Moss Vale Hub was a central location in the southern highlands farming district.  Its identity centred on goods and passengers but most particularly passengers.  It was an important refueling stop between Goulburn and Sydney and so one of the major stops between Melbourne and Sydney.  It was also an important stop for holiday makers in the Southern Highlands including successive Governors of New South Wales.  Accordingly station amenities including Refreshment Rooms, waiting rooms and Vice-Regal waiting rooms were a significant part of the station, its work and character.  Moss Vale gained refreshment rooms when Mittagong lost theirs.  As with all other stations, the refreshment rooms were initially managed privately but taken over by NSWGR during the War and following years.  Moss Vale refreshment rooms were taken over by NSWGR in 1917.  Electric lighting was installed in 1912 (ARHSNSW lunch club notes).  Duplication of the line was completed in the early years of the First World War. Railway workers camped adjacent to the town played an important role in War fundraising activities (Trove newspapers). A goods yard was also an important feature of Moss Vale traffic activities.  Moss Vale was within the Goulburn Loco District and employment cards suggest that this was the same with Traffic and Per Way Departments.

Homefront character

Moss Vale station like others on the line, was the site of welcomes and farewells which included the local band.

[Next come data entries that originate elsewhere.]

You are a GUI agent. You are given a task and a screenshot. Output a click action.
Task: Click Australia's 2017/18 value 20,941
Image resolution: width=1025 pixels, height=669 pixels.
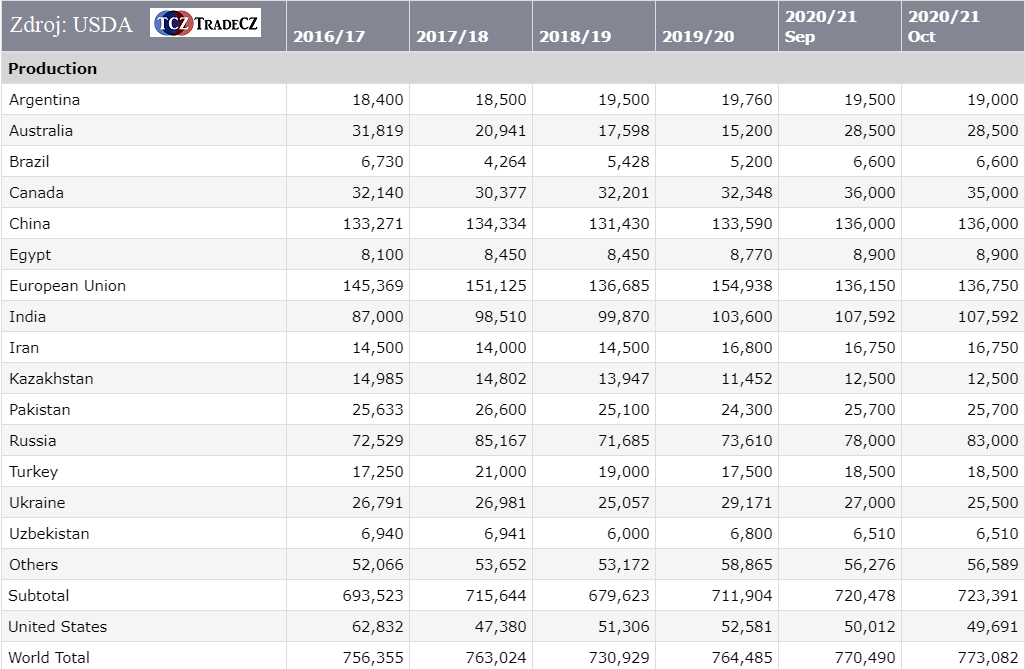click(x=497, y=131)

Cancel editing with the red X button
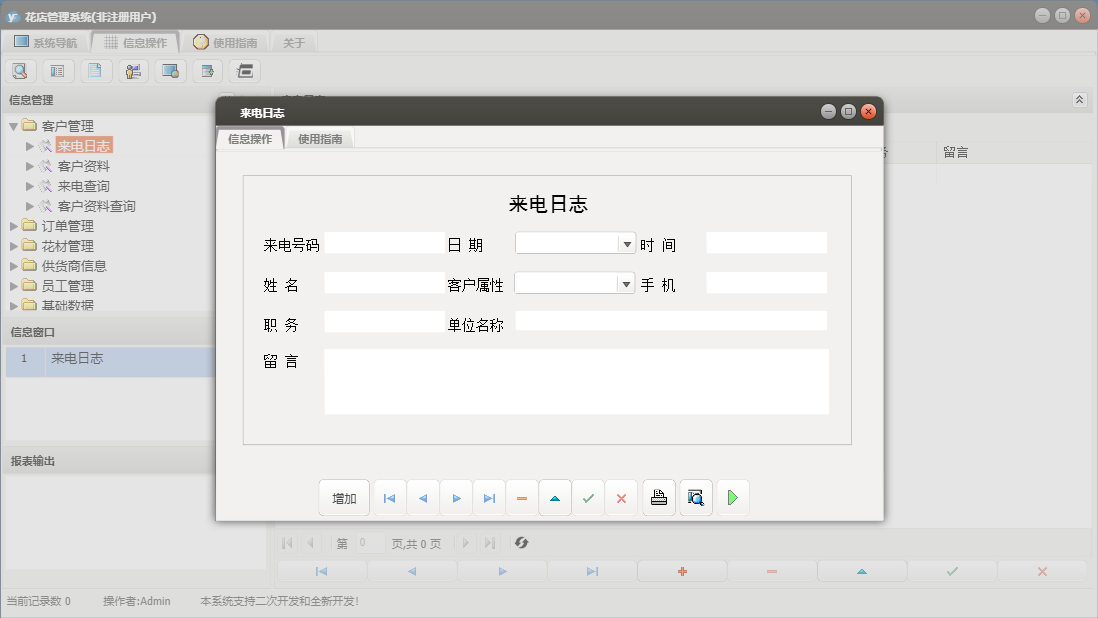(621, 497)
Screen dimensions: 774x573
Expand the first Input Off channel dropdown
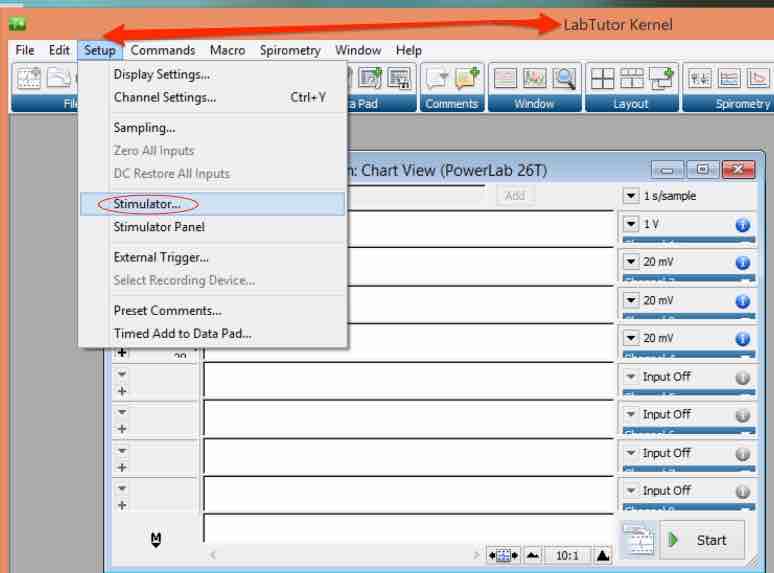[631, 377]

But it was also a major stop on the Great Southern Line for Troop Trains and those carrying wounded soldiers.  The Blue Gum Girls regularly met troops and provided concert entertainment as well as gifts to wounded soldiers.  Another homefront character of the Moss Vale area with its large early pastoral settlement houses, was that it included several convalescent homes for soldiers.  Moss Vale and smaller stations on the line were stops for these.

Stories

The few stories collected from Moss Vale and nearby stations are about employees in the Traffic department (porters, signalmen) and fettlers.  Fettlers worked along the line rather than at stations.  They were employed by the Per Way department according to district – eg Goulburn, Metropolitan – though they lived in a particular location, hopefully as close to their work as possible.  One story fragment concerns a bridge carpenter whose address when he enlisted in 1915 was ‘Railway works, Moss Vale’.  Bob McKillop notes the elaborate uniforms of porters which included indications of rank (caps, braid etc) coupled with their predominantly manual service work; sweeping platforms, unloading luggage, assisting passengers and ‘doing any chore beneath the dignity of those directing them’.  He also notes that fettlers, by contrast, worked in isolated conditions and were relatively independent.  Their hard physical work included replacing sleepers and rails and shoveling and packing the ballast (often blue metal) that supported them. ‘their tools were round-mouthed shovels, hammers, adzes and crowbars, a jigger to bore the sleepers, and rail tongs’ (see appendix ii).